Assignment: As an exercise, copy out the entries exactly as written.

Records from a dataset
____________________

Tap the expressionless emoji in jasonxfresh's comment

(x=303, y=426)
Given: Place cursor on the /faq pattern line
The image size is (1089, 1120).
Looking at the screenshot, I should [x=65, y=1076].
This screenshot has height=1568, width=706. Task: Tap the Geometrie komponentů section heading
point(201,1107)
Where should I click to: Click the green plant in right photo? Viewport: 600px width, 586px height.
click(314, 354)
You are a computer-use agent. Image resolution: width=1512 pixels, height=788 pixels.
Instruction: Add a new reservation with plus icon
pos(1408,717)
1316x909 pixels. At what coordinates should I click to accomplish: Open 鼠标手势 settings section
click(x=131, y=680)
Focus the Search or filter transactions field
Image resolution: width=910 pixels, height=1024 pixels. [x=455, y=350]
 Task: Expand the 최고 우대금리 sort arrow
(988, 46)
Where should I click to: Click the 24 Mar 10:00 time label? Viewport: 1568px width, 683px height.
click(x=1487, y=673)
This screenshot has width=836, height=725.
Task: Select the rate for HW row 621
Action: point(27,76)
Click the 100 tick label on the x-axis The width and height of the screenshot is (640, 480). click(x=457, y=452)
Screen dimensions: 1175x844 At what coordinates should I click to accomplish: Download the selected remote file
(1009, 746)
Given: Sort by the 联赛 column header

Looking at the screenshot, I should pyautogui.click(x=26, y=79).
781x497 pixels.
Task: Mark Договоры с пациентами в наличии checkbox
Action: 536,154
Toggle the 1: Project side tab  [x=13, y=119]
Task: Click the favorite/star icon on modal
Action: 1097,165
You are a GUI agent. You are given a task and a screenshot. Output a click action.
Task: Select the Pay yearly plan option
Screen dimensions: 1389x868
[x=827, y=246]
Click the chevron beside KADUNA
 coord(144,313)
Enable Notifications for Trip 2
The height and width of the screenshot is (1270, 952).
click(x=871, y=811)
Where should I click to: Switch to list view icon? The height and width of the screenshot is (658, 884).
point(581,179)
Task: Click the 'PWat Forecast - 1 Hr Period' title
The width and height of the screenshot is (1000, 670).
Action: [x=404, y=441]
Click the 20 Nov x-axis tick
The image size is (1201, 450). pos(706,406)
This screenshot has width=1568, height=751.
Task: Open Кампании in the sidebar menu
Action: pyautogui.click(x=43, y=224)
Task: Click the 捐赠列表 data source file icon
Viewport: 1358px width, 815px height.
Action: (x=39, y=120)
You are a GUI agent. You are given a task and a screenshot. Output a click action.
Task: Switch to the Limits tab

____________________

Exercise result:
Tap the expressionless emoji in jasonxfresh's comment

(x=303, y=426)
Given: Place cursor on the /faq pattern line
The image size is (1089, 1120).
Looking at the screenshot, I should [x=65, y=1076].
This screenshot has height=1568, width=706. Task: Tap the Geometrie komponentů section heading
point(201,1107)
Where should I click to: Click the green plant in right photo? Viewport: 600px width, 586px height.
click(314, 354)
You are a computer-use agent. Image resolution: width=1512 pixels, height=788 pixels.
Instruction: Add a new reservation with plus icon
pos(1408,717)
1316x909 pixels. At what coordinates should I click to accomplish: Open 鼠标手势 settings section
click(x=131, y=680)
Focus the Search or filter transactions field
Image resolution: width=910 pixels, height=1024 pixels. [x=455, y=350]
 Task: Expand the 최고 우대금리 sort arrow
(988, 46)
Where should I click to: Click the 24 Mar 10:00 time label? Viewport: 1568px width, 683px height.
click(x=1487, y=673)
This screenshot has width=836, height=725.
Task: Select the rate for HW row 621
Action: point(27,76)
Click the 100 tick label on the x-axis The width and height of the screenshot is (640, 480). click(x=457, y=452)
Screen dimensions: 1175x844 At what coordinates should I click to accomplish: Download the selected remote file
(1009, 746)
Given: Sort by the 联赛 column header

Looking at the screenshot, I should pyautogui.click(x=26, y=79).
781x497 pixels.
Task: Mark Договоры с пациентами в наличии checkbox
Action: 536,154
Toggle the 1: Project side tab  [x=13, y=119]
Task: Click the favorite/star icon on modal
Action: 1097,165
You are a GUI agent. You are given a task and a screenshot. Output a click action.
Task: Select the Pay yearly plan option
Screen dimensions: 1389x868
[x=827, y=246]
Click the chevron beside KADUNA
 coord(144,313)
Enable Notifications for Trip 2
The height and width of the screenshot is (1270, 952).
click(x=871, y=811)
Where should I click to: Switch to list view icon? The height and width of the screenshot is (658, 884).
point(581,179)
Task: Click the 'PWat Forecast - 1 Hr Period' title
The width and height of the screenshot is (1000, 670).
Action: [x=404, y=441]
Click the 20 Nov x-axis tick
The image size is (1201, 450). pos(706,406)
This screenshot has width=1568, height=751.
Task: Open Кампании in the sidebar menu
Action: pyautogui.click(x=43, y=224)
Task: Click the 捐赠列表 data source file icon
Viewport: 1358px width, 815px height.
Action: (x=39, y=120)
You are a GUI agent. You are given a task and a screenshot. Output a click action.
Task: Switch to the Limits tab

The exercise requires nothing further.